For the BDS movement, SodaStream’s pullout from the West Bank was part of a domino effect that will see more companies sever interests to spare their bottom line.
“This is a clear-cut BDS victory against an odiously complicit Israeli company,” said Omar Barghouti, a co-founder of the movement. He said it would continue to target SodaStream because its new factory is located in an area where Israel has in the past proposed to resettle Bedouin Arabs. The company employs more than 300 Bedouins.
SodaStream made headlines last year when actress Scarlett Johansson parted ways with the international charity Oxfam because of a dispute over her work as brand ambassador for the Tel Aviv-based company. Birnbaum said the relationship with Johansson was for a limited time and ended shortly after.
After enjoying years of growth, SodaStream’s revenue dropped drastically in 2014 and its stock price continues to fall. Birnbaum rejected suggestions that BDS pressure has hurt the company, attributing the slump to a changing U.S. market that is moving away from sugary drinks. He said the company is trying to reposition itself as a provider of a healthy product, instead of a rival to heavyweights like Coca-Cola Co.

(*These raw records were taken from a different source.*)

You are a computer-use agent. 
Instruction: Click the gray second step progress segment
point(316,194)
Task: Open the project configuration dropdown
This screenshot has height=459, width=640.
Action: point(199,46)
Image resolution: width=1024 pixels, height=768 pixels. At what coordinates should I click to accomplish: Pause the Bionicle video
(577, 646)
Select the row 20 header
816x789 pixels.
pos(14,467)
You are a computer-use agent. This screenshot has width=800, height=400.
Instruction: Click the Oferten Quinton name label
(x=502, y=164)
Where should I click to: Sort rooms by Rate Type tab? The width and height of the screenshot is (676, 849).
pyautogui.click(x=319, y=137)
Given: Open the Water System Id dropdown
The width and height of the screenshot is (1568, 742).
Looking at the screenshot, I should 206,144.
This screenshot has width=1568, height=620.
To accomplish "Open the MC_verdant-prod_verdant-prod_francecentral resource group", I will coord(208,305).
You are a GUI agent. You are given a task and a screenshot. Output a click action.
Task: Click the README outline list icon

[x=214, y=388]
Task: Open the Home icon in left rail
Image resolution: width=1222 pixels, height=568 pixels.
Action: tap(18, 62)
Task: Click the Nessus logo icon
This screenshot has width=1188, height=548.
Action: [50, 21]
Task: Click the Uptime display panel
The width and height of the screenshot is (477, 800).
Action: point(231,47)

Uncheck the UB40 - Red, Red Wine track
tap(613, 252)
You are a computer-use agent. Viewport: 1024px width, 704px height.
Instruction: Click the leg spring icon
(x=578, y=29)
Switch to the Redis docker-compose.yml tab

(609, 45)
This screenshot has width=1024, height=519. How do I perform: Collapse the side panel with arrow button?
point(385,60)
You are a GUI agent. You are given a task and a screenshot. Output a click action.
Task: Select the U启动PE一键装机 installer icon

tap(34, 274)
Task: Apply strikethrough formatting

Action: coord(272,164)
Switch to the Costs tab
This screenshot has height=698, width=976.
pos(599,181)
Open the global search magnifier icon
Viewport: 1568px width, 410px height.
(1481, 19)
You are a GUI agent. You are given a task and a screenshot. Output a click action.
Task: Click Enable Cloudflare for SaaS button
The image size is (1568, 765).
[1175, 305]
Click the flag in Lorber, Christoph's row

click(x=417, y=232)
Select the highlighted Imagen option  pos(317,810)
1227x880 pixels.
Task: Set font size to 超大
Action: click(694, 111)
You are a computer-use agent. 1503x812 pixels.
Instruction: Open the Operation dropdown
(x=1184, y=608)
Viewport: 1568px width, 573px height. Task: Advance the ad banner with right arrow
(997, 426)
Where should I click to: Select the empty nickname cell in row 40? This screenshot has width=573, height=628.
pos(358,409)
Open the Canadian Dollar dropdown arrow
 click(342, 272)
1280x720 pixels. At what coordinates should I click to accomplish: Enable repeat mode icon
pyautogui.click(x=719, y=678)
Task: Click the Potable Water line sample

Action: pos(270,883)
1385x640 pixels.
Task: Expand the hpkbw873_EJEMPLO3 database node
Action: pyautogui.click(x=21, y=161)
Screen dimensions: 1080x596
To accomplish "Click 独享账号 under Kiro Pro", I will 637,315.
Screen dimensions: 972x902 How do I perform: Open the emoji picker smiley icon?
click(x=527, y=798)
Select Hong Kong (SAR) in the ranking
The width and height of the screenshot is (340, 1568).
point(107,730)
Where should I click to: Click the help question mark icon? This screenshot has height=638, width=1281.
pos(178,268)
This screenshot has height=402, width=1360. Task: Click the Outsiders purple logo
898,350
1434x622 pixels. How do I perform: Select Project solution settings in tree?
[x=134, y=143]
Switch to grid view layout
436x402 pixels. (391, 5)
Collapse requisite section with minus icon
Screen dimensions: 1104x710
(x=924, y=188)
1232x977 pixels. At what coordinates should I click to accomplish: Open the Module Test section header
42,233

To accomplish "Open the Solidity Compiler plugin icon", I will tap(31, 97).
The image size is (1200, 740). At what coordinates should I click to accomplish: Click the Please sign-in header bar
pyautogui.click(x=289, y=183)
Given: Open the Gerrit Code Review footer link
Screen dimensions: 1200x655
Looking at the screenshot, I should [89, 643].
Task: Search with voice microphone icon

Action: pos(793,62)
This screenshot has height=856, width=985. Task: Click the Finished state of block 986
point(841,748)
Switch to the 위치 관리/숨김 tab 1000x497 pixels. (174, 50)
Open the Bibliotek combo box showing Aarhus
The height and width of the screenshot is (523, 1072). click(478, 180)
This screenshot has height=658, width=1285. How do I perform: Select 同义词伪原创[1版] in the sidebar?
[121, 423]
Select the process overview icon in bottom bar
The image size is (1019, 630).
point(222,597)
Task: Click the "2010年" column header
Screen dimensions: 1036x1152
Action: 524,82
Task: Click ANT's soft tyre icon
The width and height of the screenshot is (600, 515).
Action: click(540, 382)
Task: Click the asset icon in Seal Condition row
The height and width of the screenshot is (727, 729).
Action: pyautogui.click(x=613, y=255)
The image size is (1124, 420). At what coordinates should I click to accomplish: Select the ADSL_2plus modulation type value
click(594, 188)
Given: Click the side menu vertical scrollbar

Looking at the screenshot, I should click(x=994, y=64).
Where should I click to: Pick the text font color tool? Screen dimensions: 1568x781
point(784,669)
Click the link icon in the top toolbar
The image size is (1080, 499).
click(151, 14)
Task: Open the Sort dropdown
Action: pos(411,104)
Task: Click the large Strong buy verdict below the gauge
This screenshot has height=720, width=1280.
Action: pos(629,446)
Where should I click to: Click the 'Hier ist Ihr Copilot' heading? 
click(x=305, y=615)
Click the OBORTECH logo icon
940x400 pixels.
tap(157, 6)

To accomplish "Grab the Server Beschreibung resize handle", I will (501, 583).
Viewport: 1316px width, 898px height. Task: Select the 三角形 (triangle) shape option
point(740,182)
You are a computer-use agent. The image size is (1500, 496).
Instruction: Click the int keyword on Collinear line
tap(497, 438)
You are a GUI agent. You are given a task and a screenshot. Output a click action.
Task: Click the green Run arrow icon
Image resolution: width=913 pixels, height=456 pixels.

The company sells its product in some 70,000 stores worldwide, with some of its deepest market penetration in countries where BDS appears to have the most support, including Sweden.
Birnbaum said the impact of the boycotters has been negligible. He said chains with some 1,000 stores in Japan and France dropped his product, and Swedish retailers opposed to the West Bank facility insisted on selling machines made in China.
Ahead of the West Bank factory’s closure in two weeks, the Israeli factory hummed with activity on Wednesday. Palestinian managers watched as veiled Bedouin women and mohawk-sporting Ethiopian Jews toiled on an assembly line. The whir and hiss of machines mingled with Arabic and Hebrew.
SodaStream employed up to 600 Palestinians at the West Bank factory and sought to transfer their jobs to the Israeli plant. But Birnbaum said Israel has granted only 130 work permits so far due to security issues. Many likely will lose their jobs.
“All the people who wanted to close (SodaStream’s West Bank factory) are mistaken. … They didn’t take into consideration the families,” said Ali Jafar, a shift manager from a West Bank village who has worked for SodaStream for two years.
Palestinians, like other employees, are offered a bus service that brings them to the factory. But what was once a short jaunt to the West Bank factory is now a two-hour journey each way that involves crossing an Israeli checkpoint, where workers must show their permits and be screened for security checks.
BDS has accused SodaStream of paying Palestinian workers less than their Israeli counterparts, but Birnbaum and employees at the factory said wages for Palestinians and Israeli workers are commensurate.
“SodaStream should have been encouraged in the West Bank if (the BDS movement) truly cared about the Palestinian people,” Birnbaum said.